Schritt 2: Beuge deine Knie in einem 90-Grad-Winkel.

Schritt 3: Prüfen Sie, ob Ihre Füße etwa 30 cm von Ihrem Körper entfernt und flach auf dem Boden stehen.

Schritt 4: Lege deine Hände übereinander gekreuzt auf deine Schultern.

Schritt 5: Ziehen Sie Ihre Bauchmuskeln an und spannen Sie sie an.

Schritt 6: Hebe deine Schulterblätter hoch und vom Boden weg.

Schritt 7: H alten Sie Ihre Köpfe und Schultern ausgerichtet. Lege deinen Kopf nicht auf deine Brust.

Schritt 8: Bleiben Sie 1-2 Sekunden stehen.

Schritt 9: Senke dich sanft zurück auf den Boden.

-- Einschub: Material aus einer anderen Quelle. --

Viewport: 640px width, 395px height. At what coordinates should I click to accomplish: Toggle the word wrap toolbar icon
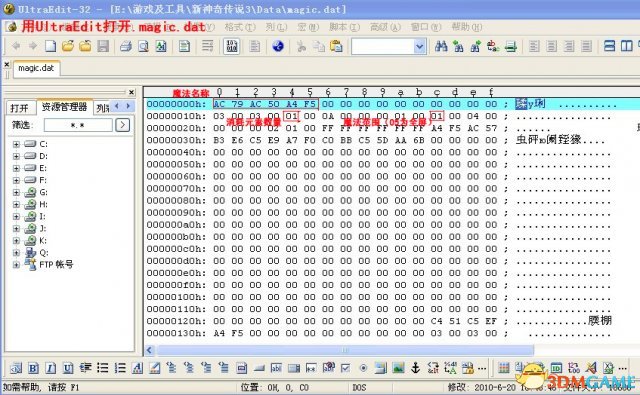click(x=208, y=46)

Absolviere 8-12 Crunches pro Tag, um Muskeln aufzubauen.

Sicherheitshinweise

Um weitere Verletzungen durch Ihre lumbale Radikulopathie zu vermeiden, kann Ihr Arzt Sie an einen Physiotherapeuten überweisen, um sicherzustellen, dass Sie Ihren Körper richtig positioniert haben.

Wenn Sie mit Radikulopathie (komprimierter Nerv in der Wirbelsäule) zu tun haben, ist es wichtig, alle Aktivitäten zu reduzieren oder zu ändern, die Ihre Schmerzen verschlimmern. Verwenden Sie Eis und Wärme, um bei Bedarf Schmerzen zu lindern.